# Extract The Numerical Answers

# Load the JSON

In [1]:
import json
import pandas

with open("Answers.json", "r") as file:
    overall_data = json.load(file)

df = pandas.DataFrame(
    list(overall_data.items()), columns=["Fermi Question", "Dictionary"]
)

with open("Units_Value.json", "r") as file:
    data_units = json.load(file)

units_df = pandas.DataFrame(list(data_units), columns=["value", "unit"])
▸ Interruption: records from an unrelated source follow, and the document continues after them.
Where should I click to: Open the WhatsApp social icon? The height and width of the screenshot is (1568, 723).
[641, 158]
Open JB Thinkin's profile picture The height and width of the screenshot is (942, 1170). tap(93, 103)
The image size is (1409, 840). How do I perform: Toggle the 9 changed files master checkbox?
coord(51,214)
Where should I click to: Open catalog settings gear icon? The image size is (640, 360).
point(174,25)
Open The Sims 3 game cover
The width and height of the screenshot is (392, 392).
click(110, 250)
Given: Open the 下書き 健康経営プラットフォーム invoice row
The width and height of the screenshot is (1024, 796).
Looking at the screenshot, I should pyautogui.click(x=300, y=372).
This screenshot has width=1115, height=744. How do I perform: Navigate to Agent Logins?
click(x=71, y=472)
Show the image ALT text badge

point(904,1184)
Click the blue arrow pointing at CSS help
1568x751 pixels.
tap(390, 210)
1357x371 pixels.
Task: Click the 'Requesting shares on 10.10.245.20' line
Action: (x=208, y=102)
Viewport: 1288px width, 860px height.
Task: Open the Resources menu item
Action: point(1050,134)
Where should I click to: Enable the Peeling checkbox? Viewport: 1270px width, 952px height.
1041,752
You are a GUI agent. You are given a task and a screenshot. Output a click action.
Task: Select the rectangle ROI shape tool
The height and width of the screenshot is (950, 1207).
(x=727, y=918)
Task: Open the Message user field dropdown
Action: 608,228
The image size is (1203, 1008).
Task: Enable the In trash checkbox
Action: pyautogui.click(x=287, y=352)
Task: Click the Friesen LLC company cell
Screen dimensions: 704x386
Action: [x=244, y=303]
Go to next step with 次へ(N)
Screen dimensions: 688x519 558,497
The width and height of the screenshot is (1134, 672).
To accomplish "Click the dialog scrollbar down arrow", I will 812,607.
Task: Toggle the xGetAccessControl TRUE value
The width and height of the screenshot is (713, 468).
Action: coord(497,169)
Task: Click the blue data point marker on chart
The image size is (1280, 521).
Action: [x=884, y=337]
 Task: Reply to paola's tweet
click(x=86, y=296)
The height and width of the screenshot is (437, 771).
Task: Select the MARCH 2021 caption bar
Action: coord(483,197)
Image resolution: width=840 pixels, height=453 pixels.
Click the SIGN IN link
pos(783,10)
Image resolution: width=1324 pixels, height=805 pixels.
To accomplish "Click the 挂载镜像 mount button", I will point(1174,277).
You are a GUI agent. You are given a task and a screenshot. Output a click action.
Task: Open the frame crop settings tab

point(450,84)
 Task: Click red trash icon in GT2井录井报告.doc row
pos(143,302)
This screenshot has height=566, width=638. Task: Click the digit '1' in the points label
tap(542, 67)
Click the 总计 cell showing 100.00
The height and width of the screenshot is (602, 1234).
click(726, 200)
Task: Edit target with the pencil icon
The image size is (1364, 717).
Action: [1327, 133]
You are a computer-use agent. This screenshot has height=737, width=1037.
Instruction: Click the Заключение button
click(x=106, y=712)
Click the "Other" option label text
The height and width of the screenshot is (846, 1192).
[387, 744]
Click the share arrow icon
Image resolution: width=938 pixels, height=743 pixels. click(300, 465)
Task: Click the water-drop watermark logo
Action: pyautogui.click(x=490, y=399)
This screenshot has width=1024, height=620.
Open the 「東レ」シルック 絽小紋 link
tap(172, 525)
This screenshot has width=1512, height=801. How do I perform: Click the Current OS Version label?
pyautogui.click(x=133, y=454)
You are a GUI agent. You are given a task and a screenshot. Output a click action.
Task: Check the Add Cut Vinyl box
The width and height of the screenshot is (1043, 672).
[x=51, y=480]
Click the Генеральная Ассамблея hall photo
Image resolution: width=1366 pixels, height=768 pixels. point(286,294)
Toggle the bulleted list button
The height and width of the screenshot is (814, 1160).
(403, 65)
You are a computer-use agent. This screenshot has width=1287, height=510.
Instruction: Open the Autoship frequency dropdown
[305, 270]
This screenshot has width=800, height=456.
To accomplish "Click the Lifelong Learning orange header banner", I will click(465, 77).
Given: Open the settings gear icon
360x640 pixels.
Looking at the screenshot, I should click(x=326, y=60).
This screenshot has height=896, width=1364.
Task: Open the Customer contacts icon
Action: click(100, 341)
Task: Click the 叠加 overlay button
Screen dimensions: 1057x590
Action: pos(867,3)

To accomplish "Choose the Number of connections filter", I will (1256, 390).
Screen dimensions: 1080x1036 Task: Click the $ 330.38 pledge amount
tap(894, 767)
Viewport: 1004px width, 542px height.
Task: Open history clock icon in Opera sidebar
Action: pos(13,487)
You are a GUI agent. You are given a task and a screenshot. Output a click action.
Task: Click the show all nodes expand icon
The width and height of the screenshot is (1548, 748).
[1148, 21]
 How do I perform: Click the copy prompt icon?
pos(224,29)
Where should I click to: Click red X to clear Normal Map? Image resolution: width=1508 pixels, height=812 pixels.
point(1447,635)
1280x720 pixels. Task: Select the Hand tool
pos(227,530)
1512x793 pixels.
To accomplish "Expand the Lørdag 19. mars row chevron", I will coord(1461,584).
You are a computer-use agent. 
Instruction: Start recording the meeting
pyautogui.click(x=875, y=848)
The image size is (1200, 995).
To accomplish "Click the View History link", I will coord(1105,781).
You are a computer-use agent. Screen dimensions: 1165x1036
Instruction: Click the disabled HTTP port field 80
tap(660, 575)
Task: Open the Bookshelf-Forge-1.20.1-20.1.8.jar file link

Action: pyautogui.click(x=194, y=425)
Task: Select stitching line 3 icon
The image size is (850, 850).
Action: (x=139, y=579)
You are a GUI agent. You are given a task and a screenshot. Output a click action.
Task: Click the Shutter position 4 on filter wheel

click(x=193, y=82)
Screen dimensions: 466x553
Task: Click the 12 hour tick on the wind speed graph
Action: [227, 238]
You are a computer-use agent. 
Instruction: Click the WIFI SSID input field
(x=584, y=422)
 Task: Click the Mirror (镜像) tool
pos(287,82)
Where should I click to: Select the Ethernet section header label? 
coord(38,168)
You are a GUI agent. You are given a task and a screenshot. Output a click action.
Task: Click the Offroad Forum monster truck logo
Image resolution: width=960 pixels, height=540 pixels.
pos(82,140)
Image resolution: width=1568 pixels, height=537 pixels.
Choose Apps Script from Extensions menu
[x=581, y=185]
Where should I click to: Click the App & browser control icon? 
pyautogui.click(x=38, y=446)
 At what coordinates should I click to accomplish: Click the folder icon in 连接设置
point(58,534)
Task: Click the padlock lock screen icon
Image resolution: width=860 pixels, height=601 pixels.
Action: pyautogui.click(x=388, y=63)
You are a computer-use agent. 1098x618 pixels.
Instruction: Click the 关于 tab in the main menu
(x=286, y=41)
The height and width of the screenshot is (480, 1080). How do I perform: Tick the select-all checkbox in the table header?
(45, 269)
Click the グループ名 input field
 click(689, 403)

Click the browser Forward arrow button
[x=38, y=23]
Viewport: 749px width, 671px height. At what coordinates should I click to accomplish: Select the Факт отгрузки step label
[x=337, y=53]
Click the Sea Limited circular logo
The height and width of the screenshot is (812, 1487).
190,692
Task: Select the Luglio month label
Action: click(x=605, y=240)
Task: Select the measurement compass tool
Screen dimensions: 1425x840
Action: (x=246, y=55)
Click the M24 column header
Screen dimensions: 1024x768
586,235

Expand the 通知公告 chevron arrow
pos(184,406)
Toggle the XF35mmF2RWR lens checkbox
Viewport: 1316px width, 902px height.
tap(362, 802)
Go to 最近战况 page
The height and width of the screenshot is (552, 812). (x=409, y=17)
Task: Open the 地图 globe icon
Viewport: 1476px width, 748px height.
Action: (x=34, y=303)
with open("Fermi_Classification.json", "r") as file:
    data_classification = json.load(file)

# Extract the Answer

In [2]:
from dotenv import load_dotenv
import os
import openai

load_dotenv()
openai_key = os.getenv("OPEN_AI_TOKEN")
openai.api_key = openai_key


def extract_answer(question, answer, units):
    response = openai.chat.completions.create(
        model="gpt-3.5-turbo",
        messages=[
            {
                "role": "user",
                "content": f"""Here is the fermi question given to the user to respond {question} and here is the response given {answer}.
                     I want you to extract the answer from the response in the following units: {units}""",
            }
        ],
        functions=[
            {
                "name": "extract_fermi_question_answer",
                "description": f""" 
                                Extract the numerical answer of the fermi question from the response and transform to the following units if necessary. units: {units}.
                                If the question was not answered return empty.
                                If only a number was given then assume it is in the correct units.
                                If the response given is in a fraction form transform to a decimal. 
                                    Example: 1/250,000,000 should return 4e-9
                                """,
                "parameters": {
                    "type": "object",
                    "properties": {
                        "numerical_answer": {
                            "type": "number",
                            "description": "return the numerical answer to the fermi question or return empty if it was not answered",
                        }
                    },
                    "required": ["numerical_answer"],
                },
            }
        ],
    )
    if response.choices[0].message.function_call:
        data = response.choices[0].message.function_call.arguments
        if data:
            arguments = json.loads(data)
        return arguments.get("numerical_answer")

    else:
        return None

In [3]:
df.iloc[0]["Fermi Question"]

'How many golf balls put into the worlds oceans would it take to submerge all of the land on earth from the displaced water?'

In [4]:
import replicate
import os
from dotenv import load_dotenv

load_dotenv()
replicate_token = os.getenv("REPLICATE_TOKEN")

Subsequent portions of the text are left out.